## EXERCISE BRIEF
Copy out the rows word for word, from the line with "Where should I" through the end of the rows, including both ends. Leave the pictures out of your answer.
>>>
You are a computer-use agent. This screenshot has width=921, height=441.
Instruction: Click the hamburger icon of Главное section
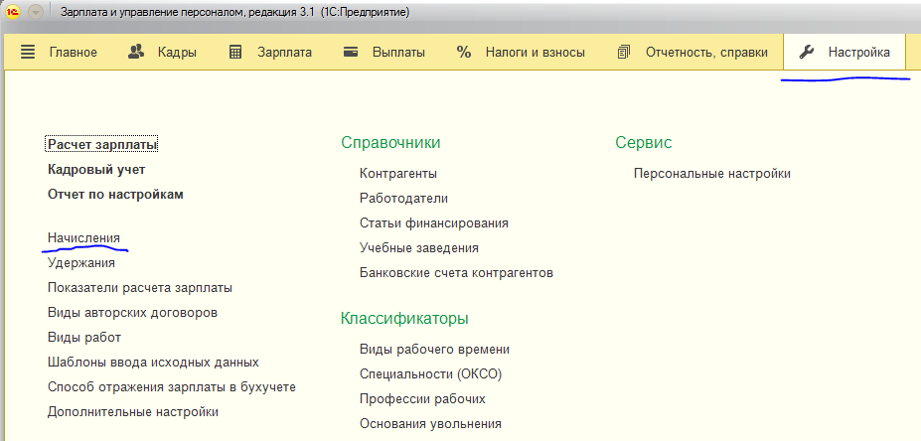pos(28,53)
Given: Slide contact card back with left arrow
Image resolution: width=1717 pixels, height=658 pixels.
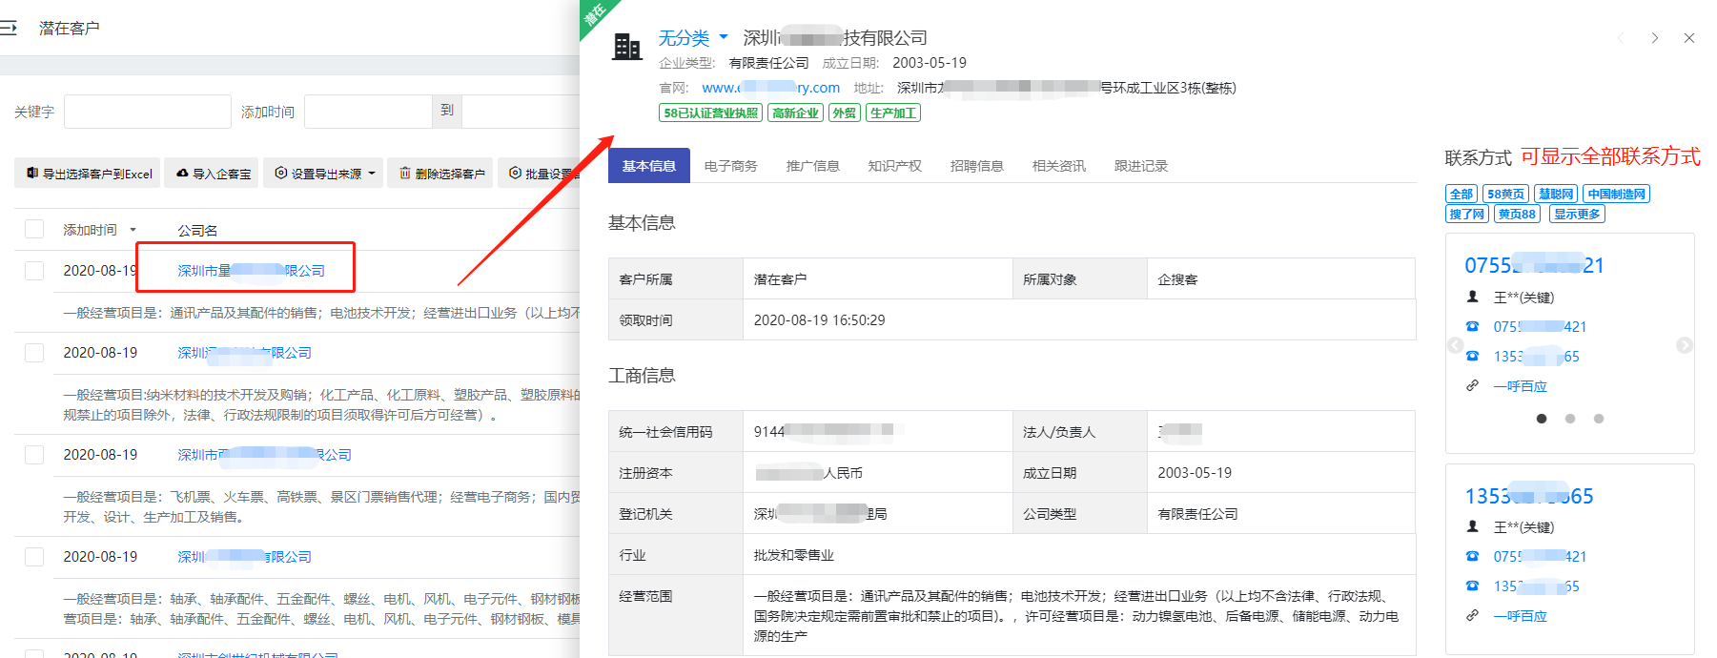Looking at the screenshot, I should [1455, 345].
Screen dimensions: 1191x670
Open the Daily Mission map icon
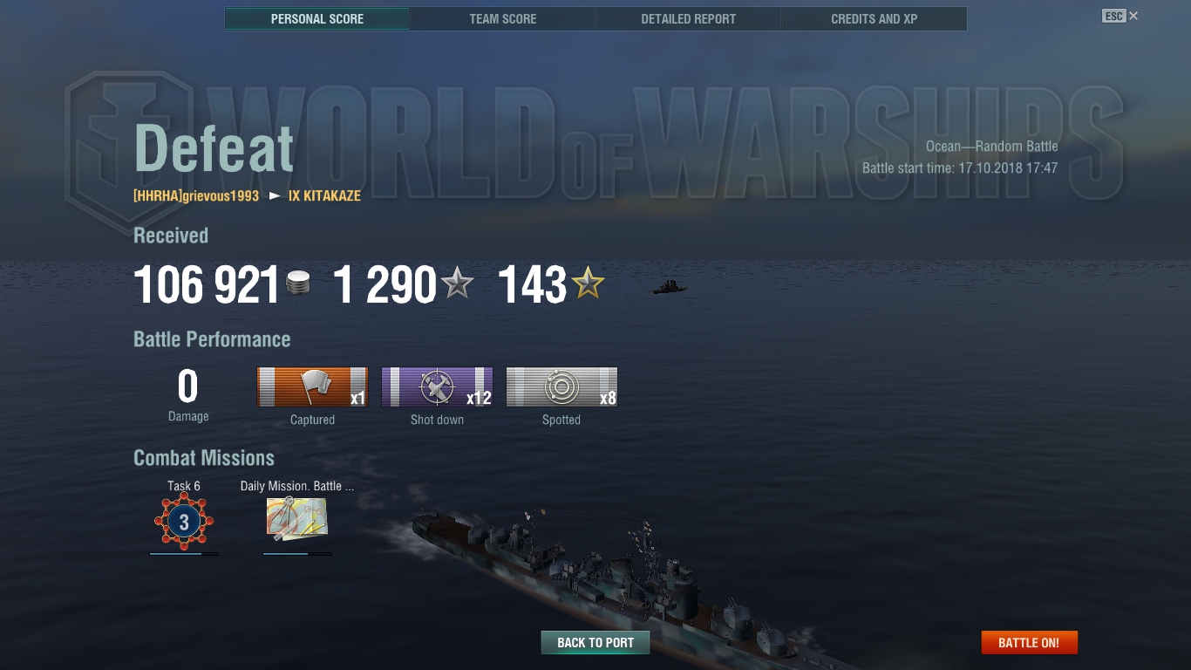coord(296,519)
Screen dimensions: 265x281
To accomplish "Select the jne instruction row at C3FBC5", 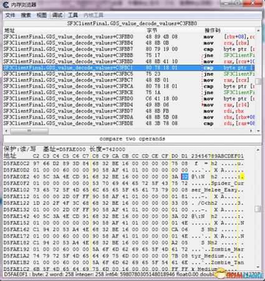I will tap(128, 74).
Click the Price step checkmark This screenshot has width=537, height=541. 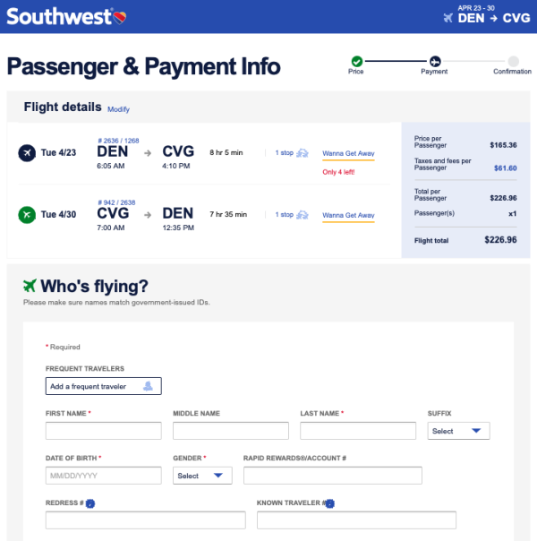coord(356,61)
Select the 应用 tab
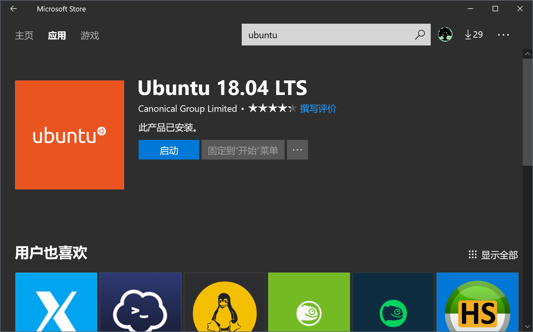 tap(57, 36)
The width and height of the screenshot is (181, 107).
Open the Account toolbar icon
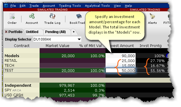[32, 16]
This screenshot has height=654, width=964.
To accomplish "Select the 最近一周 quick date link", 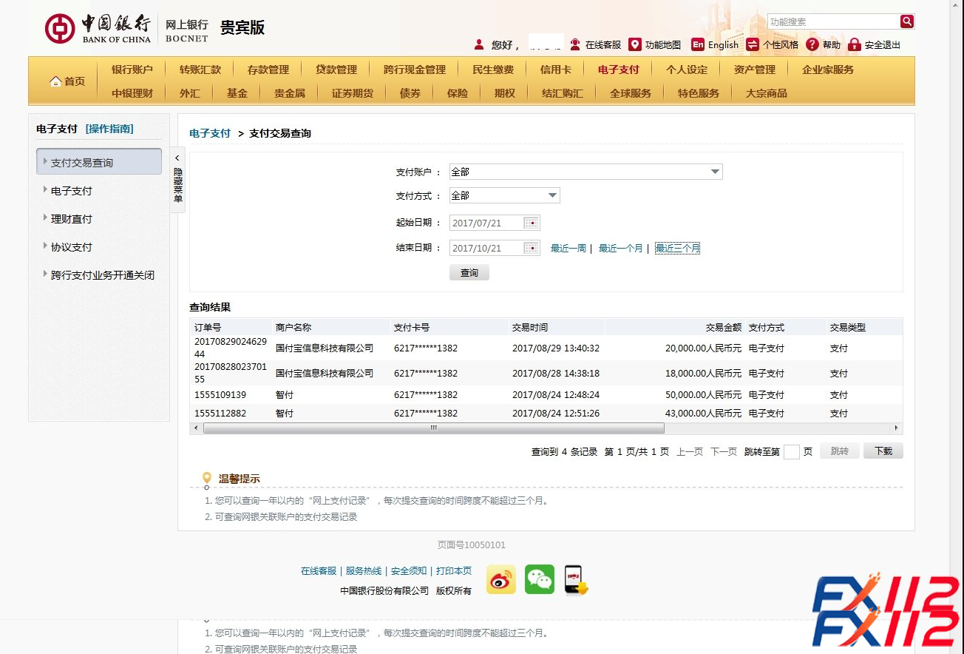I will (x=568, y=249).
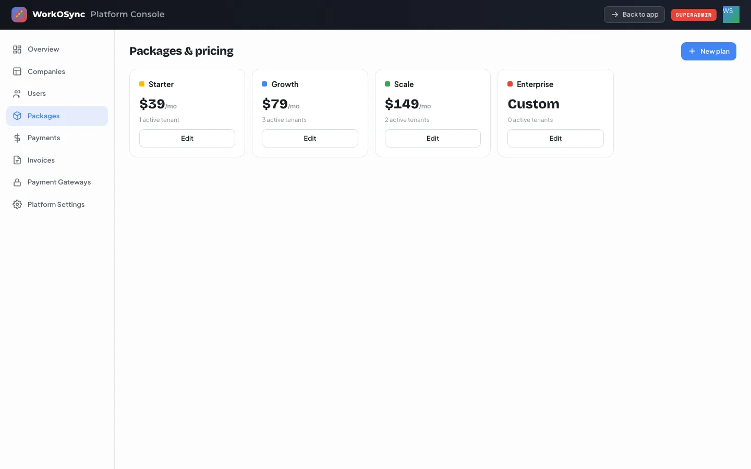Screen dimensions: 751x469
Task: Open Payments via dollar sign icon
Action: coord(17,138)
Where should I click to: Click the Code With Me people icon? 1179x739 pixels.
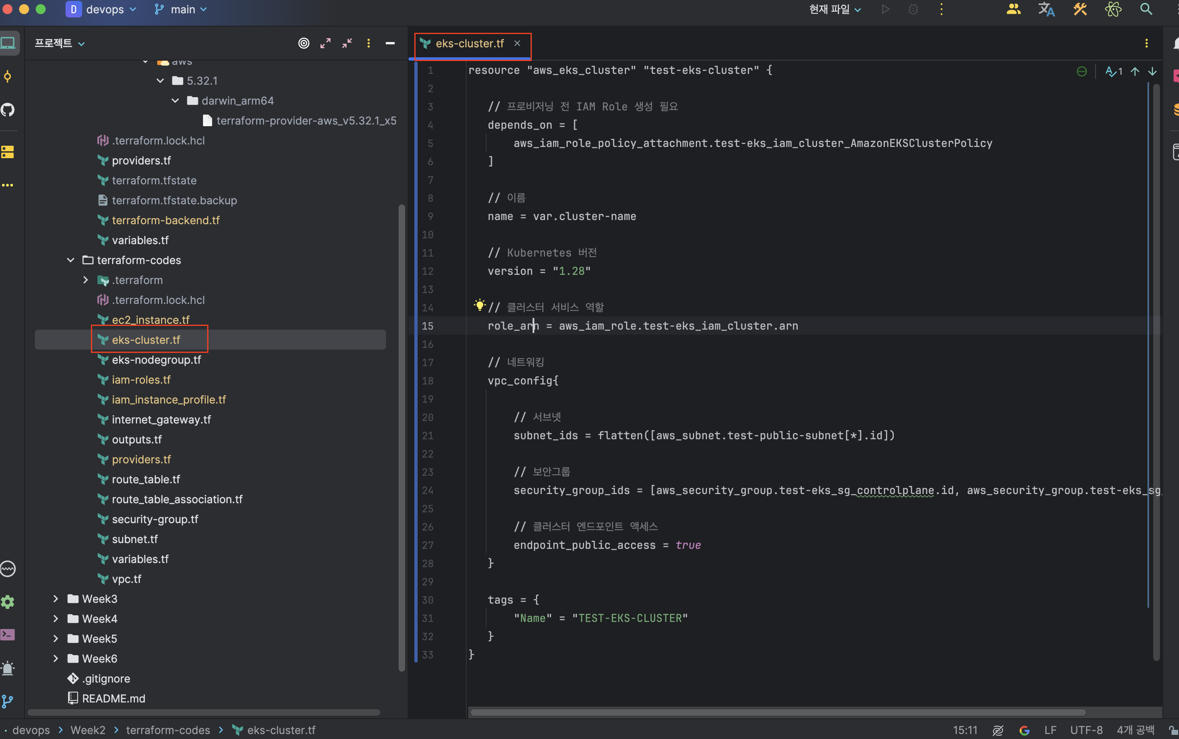click(x=1013, y=9)
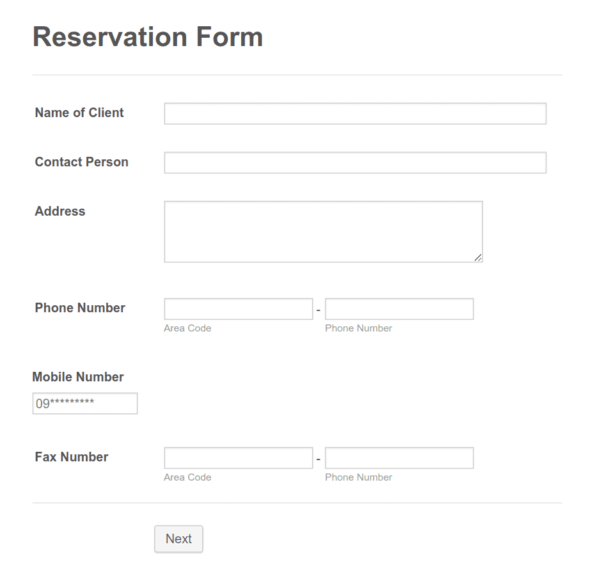Click the resize handle of the Address box

click(479, 258)
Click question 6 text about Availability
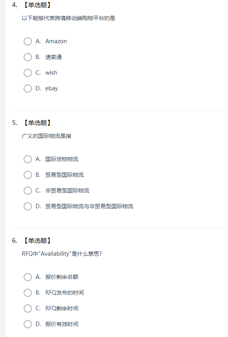 [62, 254]
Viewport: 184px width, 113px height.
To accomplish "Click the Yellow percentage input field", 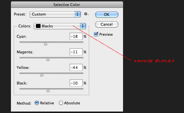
<<<
## FULL SOLUTION
Where should I click to: Click the Code With Me people icon? 1179x739 pixels.
click(x=1013, y=9)
Click the resize handle of the Address box

click(479, 258)
Click question 6 text about Availability
 [62, 254]
Viewport: 184px width, 113px height.
To accomplish "Click the Yellow percentage input field", 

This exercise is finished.